• [DATA FOR THIS EXERCISE]:
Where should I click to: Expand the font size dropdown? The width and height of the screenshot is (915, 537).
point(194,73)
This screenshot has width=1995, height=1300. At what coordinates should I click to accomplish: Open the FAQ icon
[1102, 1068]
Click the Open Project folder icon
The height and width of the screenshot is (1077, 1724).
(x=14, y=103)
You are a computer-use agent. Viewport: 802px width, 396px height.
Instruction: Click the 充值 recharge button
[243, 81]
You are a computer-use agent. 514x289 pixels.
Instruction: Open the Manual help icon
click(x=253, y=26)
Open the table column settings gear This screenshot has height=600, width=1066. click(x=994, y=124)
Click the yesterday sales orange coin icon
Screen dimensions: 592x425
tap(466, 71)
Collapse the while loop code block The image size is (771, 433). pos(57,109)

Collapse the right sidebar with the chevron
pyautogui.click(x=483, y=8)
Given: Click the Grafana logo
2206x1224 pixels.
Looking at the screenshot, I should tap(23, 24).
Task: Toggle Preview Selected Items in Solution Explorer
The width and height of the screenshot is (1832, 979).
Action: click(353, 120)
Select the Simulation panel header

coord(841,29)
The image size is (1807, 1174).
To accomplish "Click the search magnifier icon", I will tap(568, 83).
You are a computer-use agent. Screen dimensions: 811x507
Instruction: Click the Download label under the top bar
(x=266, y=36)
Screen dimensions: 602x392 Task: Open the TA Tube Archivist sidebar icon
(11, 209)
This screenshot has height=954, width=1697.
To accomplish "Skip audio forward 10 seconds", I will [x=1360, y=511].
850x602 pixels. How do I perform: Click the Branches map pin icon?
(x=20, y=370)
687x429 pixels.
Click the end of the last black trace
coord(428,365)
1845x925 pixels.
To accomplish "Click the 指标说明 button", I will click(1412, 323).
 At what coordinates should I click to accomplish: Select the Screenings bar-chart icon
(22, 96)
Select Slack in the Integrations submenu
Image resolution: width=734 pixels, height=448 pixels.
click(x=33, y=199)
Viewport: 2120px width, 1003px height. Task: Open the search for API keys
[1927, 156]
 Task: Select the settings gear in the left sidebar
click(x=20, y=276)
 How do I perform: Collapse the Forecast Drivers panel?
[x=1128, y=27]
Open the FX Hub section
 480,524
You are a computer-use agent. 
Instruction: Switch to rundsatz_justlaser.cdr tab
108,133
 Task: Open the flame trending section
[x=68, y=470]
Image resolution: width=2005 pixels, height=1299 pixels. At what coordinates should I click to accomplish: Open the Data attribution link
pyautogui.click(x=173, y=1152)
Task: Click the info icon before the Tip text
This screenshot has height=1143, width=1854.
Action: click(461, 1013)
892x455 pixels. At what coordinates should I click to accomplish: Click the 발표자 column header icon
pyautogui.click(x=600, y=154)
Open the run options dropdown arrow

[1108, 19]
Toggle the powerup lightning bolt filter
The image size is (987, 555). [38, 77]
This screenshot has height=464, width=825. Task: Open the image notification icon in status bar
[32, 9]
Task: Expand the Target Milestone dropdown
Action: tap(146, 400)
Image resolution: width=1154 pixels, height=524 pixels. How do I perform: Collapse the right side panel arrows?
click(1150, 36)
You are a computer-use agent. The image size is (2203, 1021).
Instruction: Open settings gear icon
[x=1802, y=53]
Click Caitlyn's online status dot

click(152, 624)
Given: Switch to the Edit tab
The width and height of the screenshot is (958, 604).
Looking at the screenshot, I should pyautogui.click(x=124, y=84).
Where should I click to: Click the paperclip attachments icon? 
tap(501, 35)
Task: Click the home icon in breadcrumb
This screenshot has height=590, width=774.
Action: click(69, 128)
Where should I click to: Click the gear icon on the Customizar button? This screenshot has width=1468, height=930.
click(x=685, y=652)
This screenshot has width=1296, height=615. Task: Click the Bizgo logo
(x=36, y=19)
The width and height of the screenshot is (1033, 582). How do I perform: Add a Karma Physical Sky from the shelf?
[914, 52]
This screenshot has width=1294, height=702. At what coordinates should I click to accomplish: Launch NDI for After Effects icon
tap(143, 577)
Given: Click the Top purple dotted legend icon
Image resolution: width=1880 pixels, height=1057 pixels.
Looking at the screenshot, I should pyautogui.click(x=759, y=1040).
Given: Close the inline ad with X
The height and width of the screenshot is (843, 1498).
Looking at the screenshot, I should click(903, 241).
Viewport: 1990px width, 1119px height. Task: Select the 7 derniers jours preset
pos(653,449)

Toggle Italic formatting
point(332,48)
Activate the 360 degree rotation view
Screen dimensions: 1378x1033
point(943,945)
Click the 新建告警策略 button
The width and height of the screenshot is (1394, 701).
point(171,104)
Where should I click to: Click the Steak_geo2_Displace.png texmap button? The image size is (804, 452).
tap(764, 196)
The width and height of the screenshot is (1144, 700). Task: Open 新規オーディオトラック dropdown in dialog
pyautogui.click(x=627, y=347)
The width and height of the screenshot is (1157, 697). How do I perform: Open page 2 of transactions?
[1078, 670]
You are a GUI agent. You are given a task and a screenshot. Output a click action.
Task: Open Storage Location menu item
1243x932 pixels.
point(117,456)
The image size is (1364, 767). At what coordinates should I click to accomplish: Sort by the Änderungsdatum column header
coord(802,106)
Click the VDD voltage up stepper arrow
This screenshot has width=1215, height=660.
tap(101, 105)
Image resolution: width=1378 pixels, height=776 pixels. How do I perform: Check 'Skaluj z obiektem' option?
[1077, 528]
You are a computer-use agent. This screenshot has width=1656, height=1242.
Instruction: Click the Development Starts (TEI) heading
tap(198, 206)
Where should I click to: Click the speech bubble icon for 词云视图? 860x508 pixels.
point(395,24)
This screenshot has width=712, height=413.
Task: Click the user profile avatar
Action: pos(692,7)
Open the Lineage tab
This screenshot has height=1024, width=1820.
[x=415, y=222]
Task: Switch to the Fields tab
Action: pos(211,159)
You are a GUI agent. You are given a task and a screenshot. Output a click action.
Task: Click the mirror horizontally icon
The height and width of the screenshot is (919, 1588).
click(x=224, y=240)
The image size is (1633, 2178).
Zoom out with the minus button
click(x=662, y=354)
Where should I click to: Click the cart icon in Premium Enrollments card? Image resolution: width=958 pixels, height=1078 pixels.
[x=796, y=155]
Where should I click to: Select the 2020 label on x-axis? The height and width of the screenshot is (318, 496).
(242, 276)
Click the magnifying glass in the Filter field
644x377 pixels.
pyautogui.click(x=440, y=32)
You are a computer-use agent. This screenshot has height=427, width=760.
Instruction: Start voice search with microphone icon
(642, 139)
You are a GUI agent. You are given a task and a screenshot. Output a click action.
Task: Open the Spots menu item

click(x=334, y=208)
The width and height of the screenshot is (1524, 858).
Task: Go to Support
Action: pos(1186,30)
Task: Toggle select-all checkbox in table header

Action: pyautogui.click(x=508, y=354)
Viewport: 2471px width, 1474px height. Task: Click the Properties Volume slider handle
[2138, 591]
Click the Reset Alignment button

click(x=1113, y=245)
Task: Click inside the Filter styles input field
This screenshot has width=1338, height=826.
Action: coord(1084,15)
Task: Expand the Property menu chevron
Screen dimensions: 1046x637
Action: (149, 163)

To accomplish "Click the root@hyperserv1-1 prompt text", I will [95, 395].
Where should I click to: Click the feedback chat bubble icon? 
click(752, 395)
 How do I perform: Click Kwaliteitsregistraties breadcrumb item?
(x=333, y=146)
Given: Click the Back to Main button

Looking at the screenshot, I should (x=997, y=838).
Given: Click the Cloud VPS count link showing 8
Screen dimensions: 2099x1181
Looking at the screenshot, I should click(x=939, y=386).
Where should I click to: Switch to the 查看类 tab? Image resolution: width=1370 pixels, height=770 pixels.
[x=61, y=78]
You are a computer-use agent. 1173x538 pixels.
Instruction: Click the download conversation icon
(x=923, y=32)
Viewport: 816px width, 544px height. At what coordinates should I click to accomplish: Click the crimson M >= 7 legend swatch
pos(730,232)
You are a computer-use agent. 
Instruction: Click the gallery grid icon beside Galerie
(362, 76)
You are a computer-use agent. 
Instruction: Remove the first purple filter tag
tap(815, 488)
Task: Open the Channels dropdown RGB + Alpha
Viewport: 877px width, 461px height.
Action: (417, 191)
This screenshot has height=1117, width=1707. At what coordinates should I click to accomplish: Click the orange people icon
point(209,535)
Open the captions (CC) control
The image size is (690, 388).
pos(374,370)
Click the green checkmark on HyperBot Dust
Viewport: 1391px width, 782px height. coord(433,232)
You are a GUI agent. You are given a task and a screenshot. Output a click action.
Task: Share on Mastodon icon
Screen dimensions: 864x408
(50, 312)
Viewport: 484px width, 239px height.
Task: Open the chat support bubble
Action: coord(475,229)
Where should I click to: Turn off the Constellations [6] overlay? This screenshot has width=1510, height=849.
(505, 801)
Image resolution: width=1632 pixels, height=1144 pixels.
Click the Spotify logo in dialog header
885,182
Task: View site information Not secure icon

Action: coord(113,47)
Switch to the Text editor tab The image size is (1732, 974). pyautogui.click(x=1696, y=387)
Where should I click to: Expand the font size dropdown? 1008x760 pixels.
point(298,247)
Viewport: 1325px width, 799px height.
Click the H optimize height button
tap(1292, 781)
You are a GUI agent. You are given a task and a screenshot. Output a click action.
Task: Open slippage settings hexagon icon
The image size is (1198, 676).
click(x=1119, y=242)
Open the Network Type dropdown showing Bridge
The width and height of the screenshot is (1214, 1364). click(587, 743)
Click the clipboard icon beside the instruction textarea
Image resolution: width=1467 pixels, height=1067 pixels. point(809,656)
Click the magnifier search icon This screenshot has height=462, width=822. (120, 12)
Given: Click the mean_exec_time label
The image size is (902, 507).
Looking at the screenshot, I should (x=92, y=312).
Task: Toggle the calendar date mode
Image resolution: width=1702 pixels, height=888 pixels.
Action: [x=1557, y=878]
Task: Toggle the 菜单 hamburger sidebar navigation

• [AIM OF THE TASK]:
Extract all lines from the material above that include the word "magnifier".

• [ANSWER TO THIS EXERCISE]:
To accomplish "Click the search magnifier icon", I will tap(568, 83).
Click the magnifier search icon This screenshot has height=462, width=822. (120, 12)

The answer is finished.